> _Work to do_
Swap "click action" for "tap action" in every row below and write the rows out again, leaving everything else unchanged.

Rows from a dataset:
=-=-=

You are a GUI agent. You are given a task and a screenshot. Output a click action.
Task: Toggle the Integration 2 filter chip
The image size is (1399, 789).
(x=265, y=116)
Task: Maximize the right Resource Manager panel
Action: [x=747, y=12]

=-=-=

> _Result_
You are a GUI agent. You are given a task and a screenshot. Output a tap action.
Task: Toggle the Integration 2 filter chip
The image size is (1399, 789).
(x=265, y=116)
Task: Maximize the right Resource Manager panel
Action: [x=747, y=12]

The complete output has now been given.